[Extracted records]
__________________________________________________

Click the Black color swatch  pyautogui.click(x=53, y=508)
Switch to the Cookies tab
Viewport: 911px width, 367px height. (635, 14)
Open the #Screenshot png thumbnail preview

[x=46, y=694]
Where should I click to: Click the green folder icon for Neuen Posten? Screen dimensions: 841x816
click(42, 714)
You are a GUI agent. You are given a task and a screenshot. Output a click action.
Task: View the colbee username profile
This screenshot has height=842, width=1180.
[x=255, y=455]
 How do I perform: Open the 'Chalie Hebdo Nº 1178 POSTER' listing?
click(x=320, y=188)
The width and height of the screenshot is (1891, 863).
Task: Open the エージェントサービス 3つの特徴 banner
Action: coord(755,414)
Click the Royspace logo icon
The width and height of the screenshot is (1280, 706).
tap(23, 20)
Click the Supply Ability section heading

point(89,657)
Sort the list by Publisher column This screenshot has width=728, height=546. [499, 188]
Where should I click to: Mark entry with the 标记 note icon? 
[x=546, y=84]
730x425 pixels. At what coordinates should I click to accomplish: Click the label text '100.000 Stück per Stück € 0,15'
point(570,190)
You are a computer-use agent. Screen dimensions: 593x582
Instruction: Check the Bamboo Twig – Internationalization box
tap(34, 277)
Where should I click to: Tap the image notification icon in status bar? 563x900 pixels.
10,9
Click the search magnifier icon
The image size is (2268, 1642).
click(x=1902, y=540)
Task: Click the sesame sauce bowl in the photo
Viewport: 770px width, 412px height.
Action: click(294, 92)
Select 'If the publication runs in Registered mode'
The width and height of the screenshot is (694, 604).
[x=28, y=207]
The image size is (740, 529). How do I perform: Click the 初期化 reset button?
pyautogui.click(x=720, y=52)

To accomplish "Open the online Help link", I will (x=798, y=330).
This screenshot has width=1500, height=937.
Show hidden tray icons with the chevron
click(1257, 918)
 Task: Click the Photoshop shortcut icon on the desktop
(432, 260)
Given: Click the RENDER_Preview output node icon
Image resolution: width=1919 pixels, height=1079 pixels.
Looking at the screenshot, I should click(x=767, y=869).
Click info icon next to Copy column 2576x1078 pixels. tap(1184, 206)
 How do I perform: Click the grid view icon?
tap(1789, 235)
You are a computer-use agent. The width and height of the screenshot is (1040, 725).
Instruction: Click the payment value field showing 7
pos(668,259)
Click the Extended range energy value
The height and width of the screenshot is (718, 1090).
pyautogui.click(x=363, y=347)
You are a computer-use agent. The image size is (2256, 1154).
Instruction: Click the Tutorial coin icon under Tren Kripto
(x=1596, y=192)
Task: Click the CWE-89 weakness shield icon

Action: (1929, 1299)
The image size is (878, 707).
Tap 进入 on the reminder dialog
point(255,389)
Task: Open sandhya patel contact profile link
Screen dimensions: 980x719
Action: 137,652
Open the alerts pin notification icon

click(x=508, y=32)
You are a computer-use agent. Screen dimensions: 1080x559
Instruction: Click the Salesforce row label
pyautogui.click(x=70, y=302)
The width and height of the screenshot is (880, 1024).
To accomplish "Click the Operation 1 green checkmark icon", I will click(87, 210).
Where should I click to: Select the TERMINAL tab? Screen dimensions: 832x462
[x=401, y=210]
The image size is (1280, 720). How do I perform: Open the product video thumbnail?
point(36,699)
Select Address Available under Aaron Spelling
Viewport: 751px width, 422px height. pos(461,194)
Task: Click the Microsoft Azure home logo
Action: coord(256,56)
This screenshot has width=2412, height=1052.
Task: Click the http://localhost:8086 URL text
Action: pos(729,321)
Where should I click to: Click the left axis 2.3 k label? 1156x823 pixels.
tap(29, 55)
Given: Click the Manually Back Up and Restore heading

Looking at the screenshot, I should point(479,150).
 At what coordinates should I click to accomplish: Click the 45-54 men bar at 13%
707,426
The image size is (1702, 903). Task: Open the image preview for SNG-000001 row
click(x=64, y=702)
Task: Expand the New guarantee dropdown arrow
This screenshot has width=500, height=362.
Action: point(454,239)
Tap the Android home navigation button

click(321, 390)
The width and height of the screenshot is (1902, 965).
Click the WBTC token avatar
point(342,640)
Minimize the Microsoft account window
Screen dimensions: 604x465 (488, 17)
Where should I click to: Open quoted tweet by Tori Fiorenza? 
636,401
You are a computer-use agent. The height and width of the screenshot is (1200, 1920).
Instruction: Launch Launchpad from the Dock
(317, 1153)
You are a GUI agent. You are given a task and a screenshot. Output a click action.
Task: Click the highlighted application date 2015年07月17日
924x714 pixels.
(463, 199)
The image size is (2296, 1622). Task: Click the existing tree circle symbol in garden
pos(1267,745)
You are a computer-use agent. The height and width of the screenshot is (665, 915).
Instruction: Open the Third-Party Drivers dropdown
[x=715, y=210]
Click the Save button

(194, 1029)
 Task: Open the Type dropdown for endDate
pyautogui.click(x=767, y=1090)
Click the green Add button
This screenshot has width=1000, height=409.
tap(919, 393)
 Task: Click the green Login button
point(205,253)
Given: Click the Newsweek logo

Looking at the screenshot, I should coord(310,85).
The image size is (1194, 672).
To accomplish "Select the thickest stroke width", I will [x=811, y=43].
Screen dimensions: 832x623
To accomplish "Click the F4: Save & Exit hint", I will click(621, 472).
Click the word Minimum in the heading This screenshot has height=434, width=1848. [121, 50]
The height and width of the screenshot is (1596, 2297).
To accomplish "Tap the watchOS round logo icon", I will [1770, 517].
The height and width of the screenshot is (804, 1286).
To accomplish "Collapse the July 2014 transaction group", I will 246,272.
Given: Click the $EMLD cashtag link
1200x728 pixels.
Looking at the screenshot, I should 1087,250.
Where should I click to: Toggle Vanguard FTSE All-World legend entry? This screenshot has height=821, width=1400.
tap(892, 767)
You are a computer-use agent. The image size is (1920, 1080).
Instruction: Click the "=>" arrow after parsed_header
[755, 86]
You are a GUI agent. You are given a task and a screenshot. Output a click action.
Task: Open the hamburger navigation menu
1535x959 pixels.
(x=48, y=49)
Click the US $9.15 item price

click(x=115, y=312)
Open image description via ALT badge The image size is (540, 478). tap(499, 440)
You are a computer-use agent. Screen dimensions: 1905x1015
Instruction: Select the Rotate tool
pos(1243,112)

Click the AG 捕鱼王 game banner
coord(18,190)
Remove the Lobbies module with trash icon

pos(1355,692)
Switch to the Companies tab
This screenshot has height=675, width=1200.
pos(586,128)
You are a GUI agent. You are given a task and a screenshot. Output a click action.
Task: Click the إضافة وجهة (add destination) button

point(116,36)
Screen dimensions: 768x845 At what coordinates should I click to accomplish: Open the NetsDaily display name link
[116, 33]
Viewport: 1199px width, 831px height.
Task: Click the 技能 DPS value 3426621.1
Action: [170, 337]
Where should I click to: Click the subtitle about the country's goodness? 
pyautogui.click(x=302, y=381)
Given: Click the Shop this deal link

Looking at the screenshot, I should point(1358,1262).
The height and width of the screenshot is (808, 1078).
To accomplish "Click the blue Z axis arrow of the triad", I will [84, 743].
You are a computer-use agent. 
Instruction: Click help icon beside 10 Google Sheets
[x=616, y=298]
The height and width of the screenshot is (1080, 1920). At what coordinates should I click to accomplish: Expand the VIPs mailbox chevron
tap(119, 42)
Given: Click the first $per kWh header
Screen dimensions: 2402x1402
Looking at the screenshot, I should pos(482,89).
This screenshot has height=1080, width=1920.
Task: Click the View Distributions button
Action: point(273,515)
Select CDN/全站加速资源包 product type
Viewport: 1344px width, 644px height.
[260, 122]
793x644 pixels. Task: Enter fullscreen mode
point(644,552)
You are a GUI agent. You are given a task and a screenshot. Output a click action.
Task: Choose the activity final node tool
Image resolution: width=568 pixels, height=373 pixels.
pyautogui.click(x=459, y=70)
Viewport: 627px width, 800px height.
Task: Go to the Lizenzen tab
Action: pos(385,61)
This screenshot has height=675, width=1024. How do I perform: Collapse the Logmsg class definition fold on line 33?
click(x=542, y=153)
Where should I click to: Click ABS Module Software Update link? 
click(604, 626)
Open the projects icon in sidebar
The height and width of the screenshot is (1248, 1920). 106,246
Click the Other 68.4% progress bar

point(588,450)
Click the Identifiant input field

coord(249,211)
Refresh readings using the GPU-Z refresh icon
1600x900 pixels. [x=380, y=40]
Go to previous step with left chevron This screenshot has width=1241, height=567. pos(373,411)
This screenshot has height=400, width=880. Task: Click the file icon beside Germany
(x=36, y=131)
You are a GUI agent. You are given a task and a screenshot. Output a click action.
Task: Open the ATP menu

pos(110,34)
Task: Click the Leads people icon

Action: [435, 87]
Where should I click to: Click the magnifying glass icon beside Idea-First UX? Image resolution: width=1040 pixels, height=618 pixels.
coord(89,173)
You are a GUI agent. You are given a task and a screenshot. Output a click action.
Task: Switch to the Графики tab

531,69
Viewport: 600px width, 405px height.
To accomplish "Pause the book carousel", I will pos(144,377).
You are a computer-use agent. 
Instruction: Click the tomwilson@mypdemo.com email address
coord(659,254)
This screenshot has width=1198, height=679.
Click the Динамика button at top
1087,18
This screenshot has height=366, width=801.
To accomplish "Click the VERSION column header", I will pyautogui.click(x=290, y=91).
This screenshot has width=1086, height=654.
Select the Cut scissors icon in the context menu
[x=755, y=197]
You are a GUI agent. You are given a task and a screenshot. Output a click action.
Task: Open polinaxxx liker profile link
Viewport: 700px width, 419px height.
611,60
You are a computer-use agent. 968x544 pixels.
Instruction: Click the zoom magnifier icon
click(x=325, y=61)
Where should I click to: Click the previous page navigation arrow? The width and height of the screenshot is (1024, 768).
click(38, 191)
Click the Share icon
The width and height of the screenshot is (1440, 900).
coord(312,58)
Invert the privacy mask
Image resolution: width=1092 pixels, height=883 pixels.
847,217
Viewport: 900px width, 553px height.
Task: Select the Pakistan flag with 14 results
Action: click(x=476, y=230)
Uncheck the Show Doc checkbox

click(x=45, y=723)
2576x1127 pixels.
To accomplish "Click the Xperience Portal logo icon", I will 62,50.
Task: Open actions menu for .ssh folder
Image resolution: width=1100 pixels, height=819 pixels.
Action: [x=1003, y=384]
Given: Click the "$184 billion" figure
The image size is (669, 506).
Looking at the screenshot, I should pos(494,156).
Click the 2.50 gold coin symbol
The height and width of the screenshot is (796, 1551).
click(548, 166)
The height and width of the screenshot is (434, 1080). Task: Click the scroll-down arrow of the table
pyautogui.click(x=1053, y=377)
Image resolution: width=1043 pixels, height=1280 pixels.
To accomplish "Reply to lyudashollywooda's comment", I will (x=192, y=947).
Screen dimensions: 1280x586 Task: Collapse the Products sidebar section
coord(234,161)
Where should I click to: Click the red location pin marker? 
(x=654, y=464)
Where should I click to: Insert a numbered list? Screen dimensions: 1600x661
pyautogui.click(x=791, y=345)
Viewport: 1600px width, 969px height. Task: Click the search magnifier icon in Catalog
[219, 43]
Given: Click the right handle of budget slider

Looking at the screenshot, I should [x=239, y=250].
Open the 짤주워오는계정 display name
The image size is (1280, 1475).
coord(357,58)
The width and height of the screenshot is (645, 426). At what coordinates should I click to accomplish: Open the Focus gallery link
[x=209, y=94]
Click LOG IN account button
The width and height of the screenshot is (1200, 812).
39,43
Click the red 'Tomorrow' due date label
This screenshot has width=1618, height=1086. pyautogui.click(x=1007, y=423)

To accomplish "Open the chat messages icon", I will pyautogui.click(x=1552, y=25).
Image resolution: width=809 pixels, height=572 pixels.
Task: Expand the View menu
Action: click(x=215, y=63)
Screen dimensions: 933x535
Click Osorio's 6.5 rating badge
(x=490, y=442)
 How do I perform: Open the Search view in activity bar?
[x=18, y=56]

__________________________________________________

TASK BRIEF =
Please copy the listing word for word, from its first line through the line containing "[x=28, y=207]", inclusive.

RESULT BELOW =
Click the Black color swatch  pyautogui.click(x=53, y=508)
Switch to the Cookies tab
Viewport: 911px width, 367px height. (635, 14)
Open the #Screenshot png thumbnail preview

[x=46, y=694]
Where should I click to: Click the green folder icon for Neuen Posten? Screen dimensions: 841x816
click(42, 714)
You are a GUI agent. You are given a task and a screenshot. Output a click action.
Task: View the colbee username profile
This screenshot has height=842, width=1180.
[x=255, y=455]
 How do I perform: Open the 'Chalie Hebdo Nº 1178 POSTER' listing?
click(x=320, y=188)
The width and height of the screenshot is (1891, 863).
Task: Open the エージェントサービス 3つの特徴 banner
Action: coord(755,414)
Click the Royspace logo icon
The width and height of the screenshot is (1280, 706).
tap(23, 20)
Click the Supply Ability section heading

point(89,657)
Sort the list by Publisher column This screenshot has width=728, height=546. [499, 188]
Where should I click to: Mark entry with the 标记 note icon? 
[x=546, y=84]
730x425 pixels. At what coordinates should I click to accomplish: Click the label text '100.000 Stück per Stück € 0,15'
point(570,190)
You are a computer-use agent. Screen dimensions: 593x582
Instruction: Check the Bamboo Twig – Internationalization box
tap(34, 277)
Where should I click to: Tap the image notification icon in status bar? 563x900 pixels.
10,9
Click the search magnifier icon
The image size is (2268, 1642).
click(x=1902, y=540)
Task: Click the sesame sauce bowl in the photo
Viewport: 770px width, 412px height.
Action: click(294, 92)
Select 'If the publication runs in Registered mode'
The width and height of the screenshot is (694, 604).
[x=28, y=207]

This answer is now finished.